Los más atrevidos se aflojaban el nudo de la corbata, otros incluso se la habían quitado ya. Yo soy de los que al entrar en el tren ajusto el nudo un poco más e intento que los faldones de la camisa vuelvan a su ser. Si el nudo se afloja me derrumbo.

En ese último Ave es esencial no dormirse, porque si te das una cabezada te juegas la noche. Hay que mantenerse firme, erguido, en guardia.

El último Ave de la noche es el Ave de los derrotados, de los que no tienen muchas más opciones. Gente ya sudada, sobre todo con los primeros calores, sometida al malcomer de un día fuera de casa, llegan efluvios a embutido barato, a tortillas de patata hechas con huevo artificial y sándwiches con queso industrial. El café huele ya amargo y la fatiga convierta a todos en zombis irritables.

········

- Tarea A
Extrae todas las líneas de los registros que contengan la cadena "screenshot", distinguiendo entre mayúsculas y minúsculas.

········

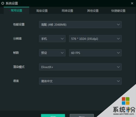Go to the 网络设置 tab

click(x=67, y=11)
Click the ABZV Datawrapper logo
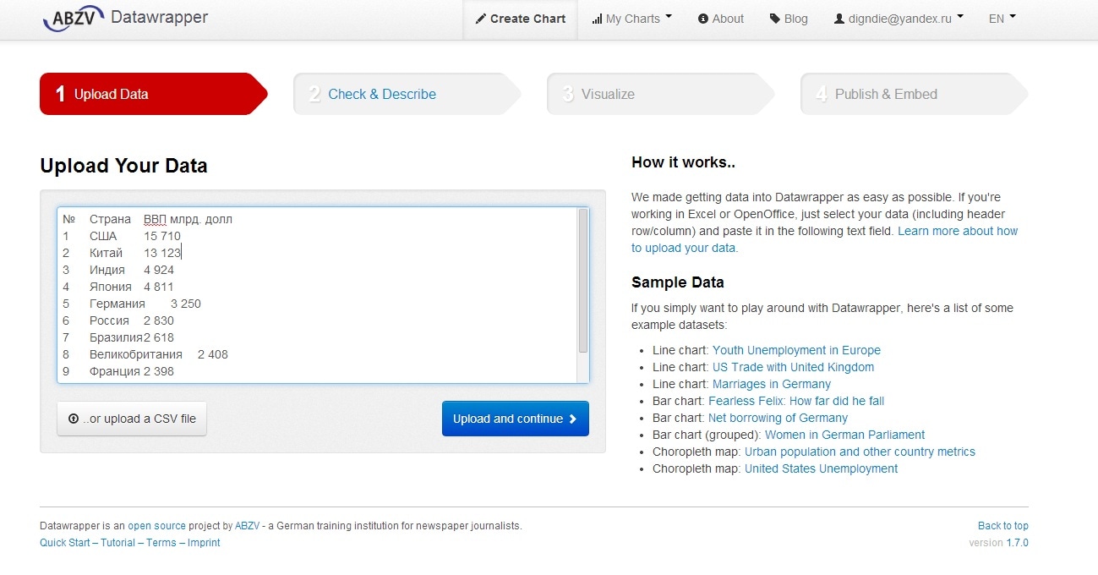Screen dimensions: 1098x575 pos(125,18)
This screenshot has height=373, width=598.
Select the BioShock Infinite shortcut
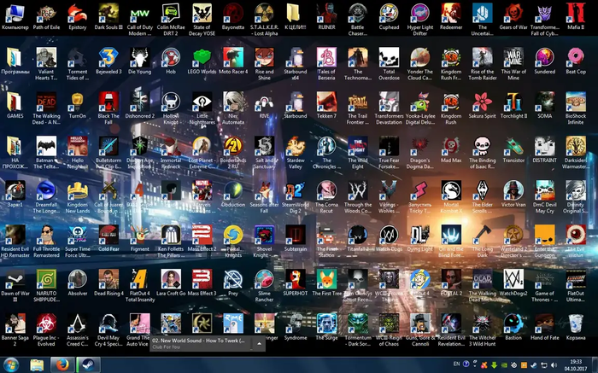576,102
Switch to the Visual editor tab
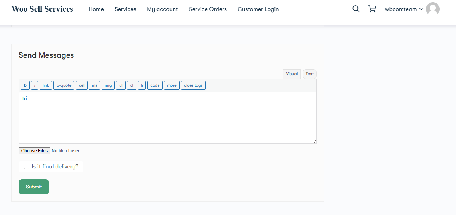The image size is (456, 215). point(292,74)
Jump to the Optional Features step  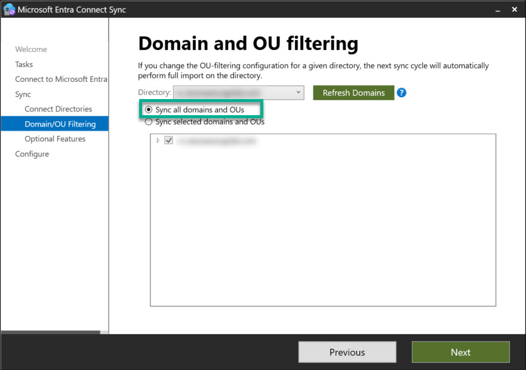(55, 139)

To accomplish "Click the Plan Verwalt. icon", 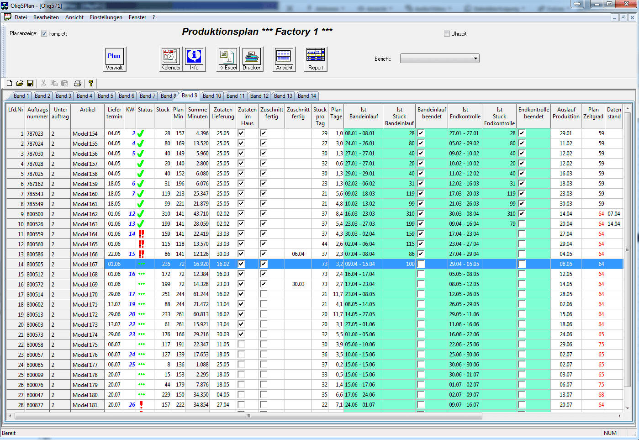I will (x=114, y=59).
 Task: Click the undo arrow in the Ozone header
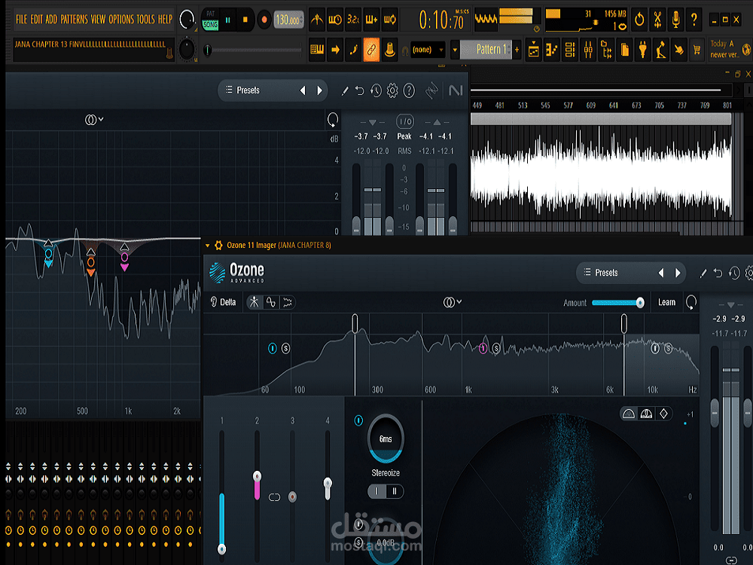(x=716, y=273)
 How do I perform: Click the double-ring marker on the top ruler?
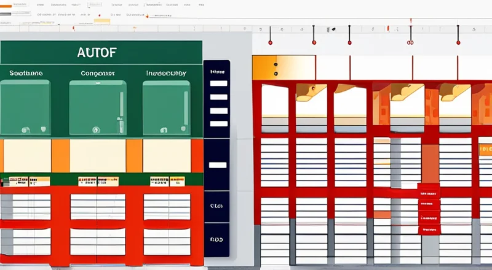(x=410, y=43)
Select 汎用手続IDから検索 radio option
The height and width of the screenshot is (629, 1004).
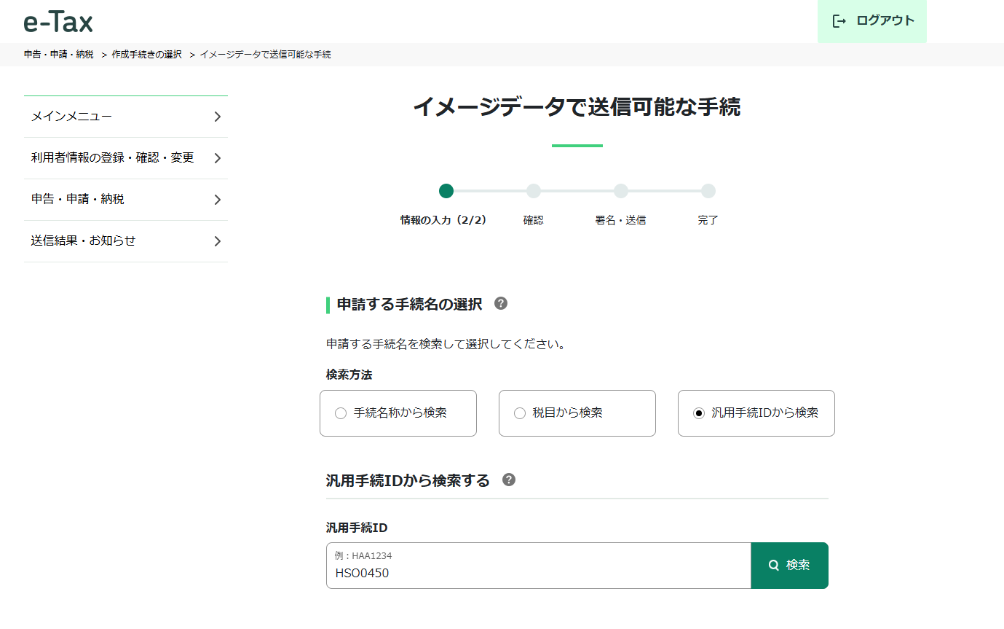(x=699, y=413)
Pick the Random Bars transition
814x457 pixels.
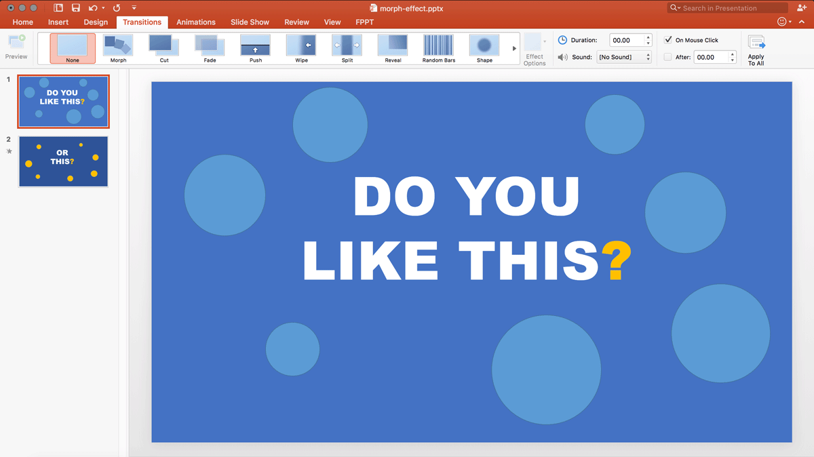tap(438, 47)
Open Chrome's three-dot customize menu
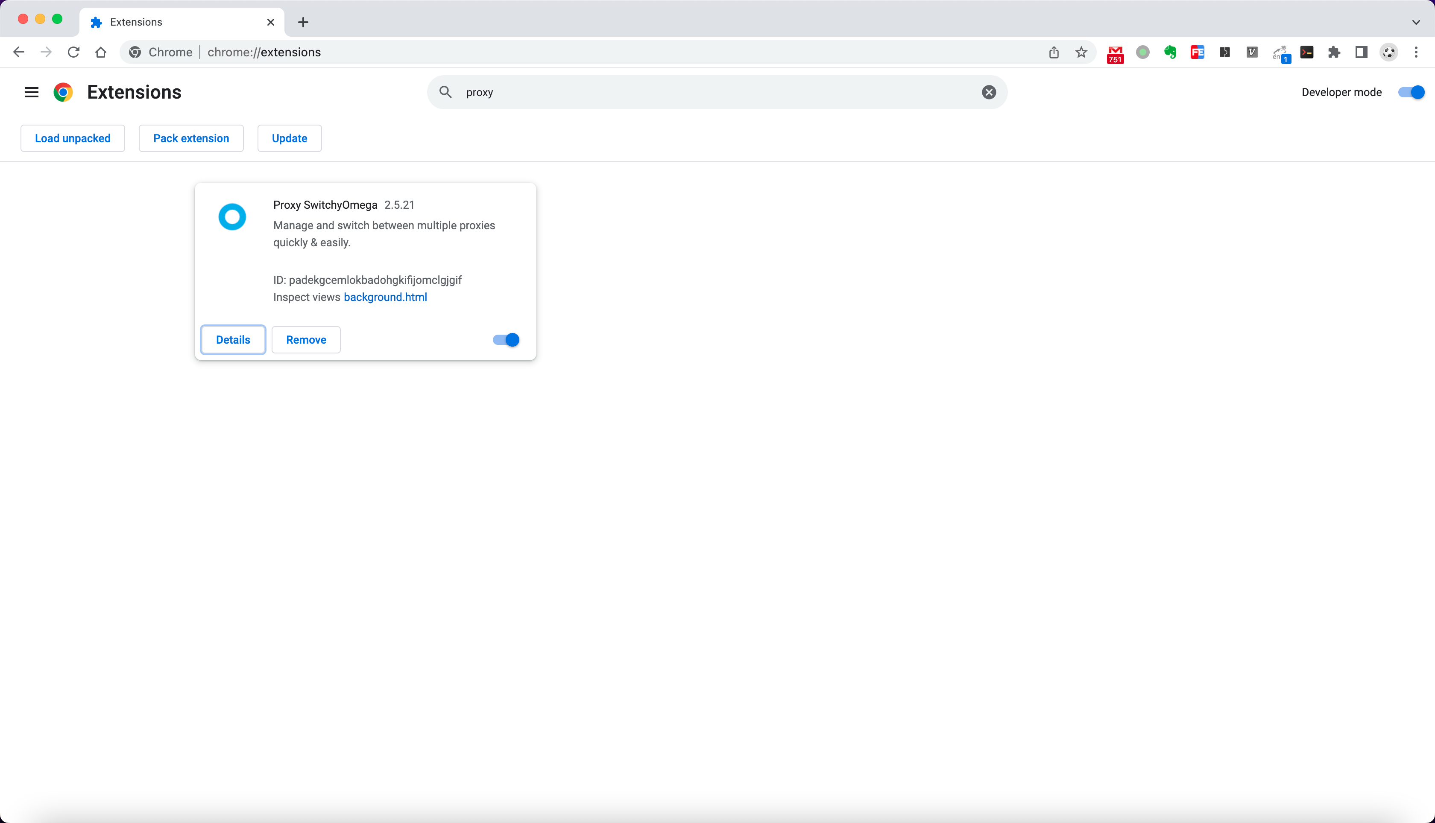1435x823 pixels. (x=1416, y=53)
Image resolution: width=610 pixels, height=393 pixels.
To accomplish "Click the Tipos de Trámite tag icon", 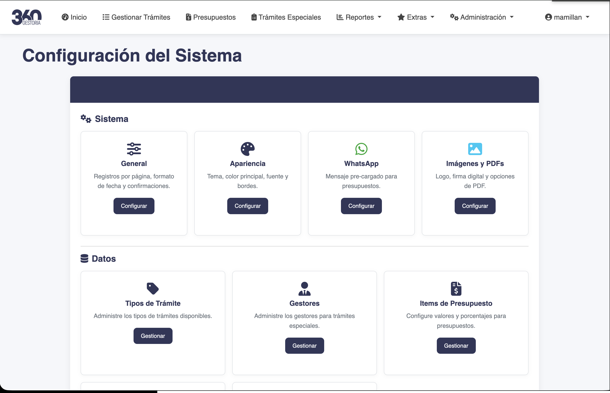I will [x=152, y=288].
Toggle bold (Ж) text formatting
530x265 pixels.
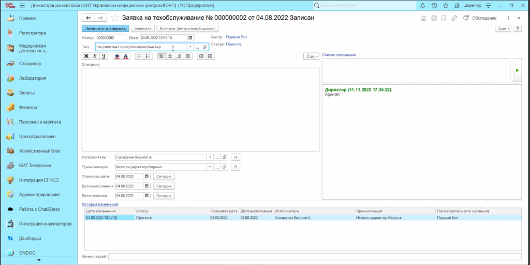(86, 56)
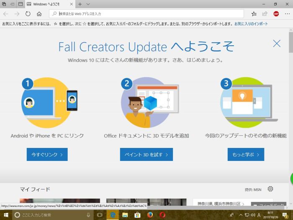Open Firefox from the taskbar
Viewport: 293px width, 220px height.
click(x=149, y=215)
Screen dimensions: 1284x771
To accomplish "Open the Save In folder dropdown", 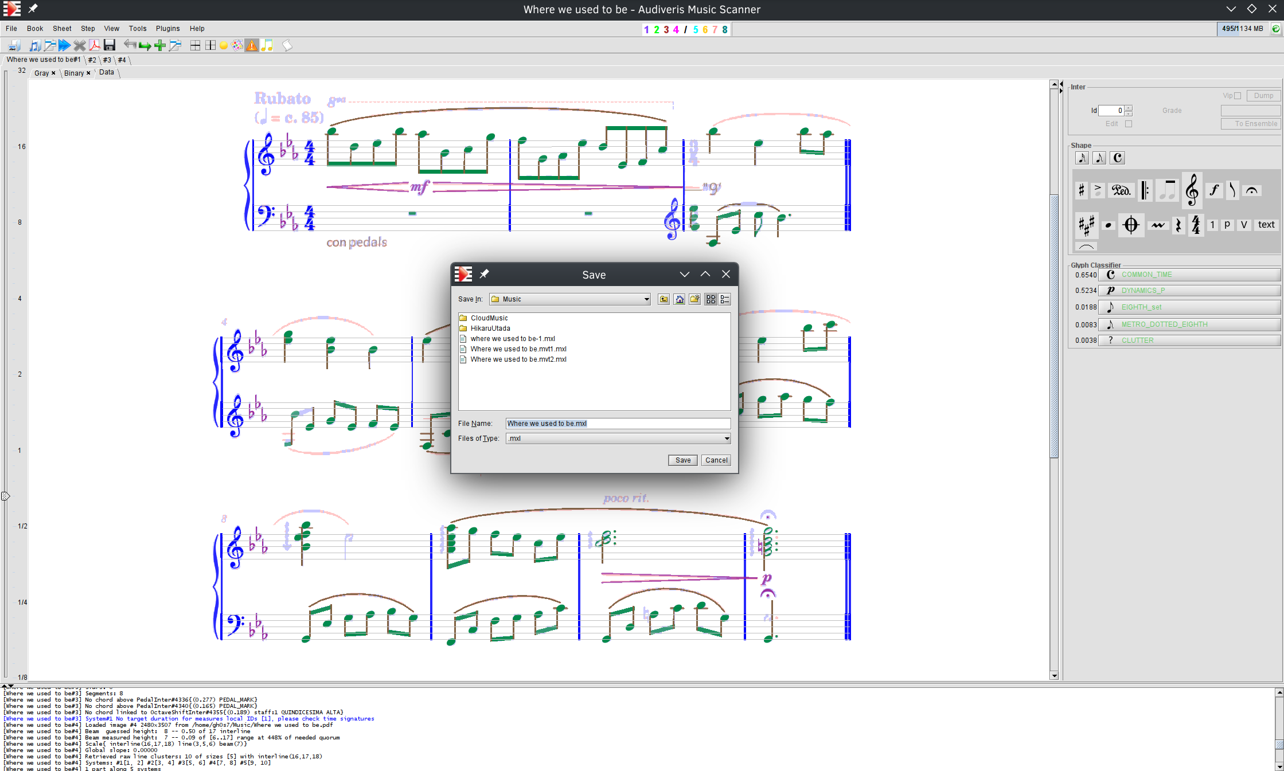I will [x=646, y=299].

········

- Tarea B
Continúa el fragmento sobre el último Ave de la noche a partir de su última oración.

- Resultado de la tarea A
This screenshot has height=373, width=598.
The height and width of the screenshot is (629, 1004).

- Resultado de la tarea B
La gente ya no se preocupa de escuchar música con auriculares, las conversaciones por teléfono son ya indiscretas, nadie acude a la plataforma para llamar.

Los vagones atestados. Avancé a duras penas, mandé un mensaje a casa diciendo que había cogido el tren en hora. Me acomodé en mi asiento, a mi lado una chica china tecleaba frenética el teclado de un teléfono de gran envergadura, el texto que escribía era en grafía oriental. El contacto físico codo con codo en el tren nos convierte en comadres involuntarias. Tenía el cargador del teléfono enchufado, un cargador con adaptador que impedía que yo pudiera conectar mi ordenador o mi móvil.

A duras penas pude sonreírla y gesticular que debía conectar alguno de mis aparatos. La chica, todo amabilidad, desconectó su aparatoso cargado y dejó que colocara el mío, luego encajó como pudo sus instrumentos y, sin dejar de sonreír, me preguntó que de dónde era. Le contesté en inglés. Ella quedó sorprendida de mi buen nivel de inglés, lo que evidenciaba que su inglés era nefasto ya que el mío es de mera supervivencia.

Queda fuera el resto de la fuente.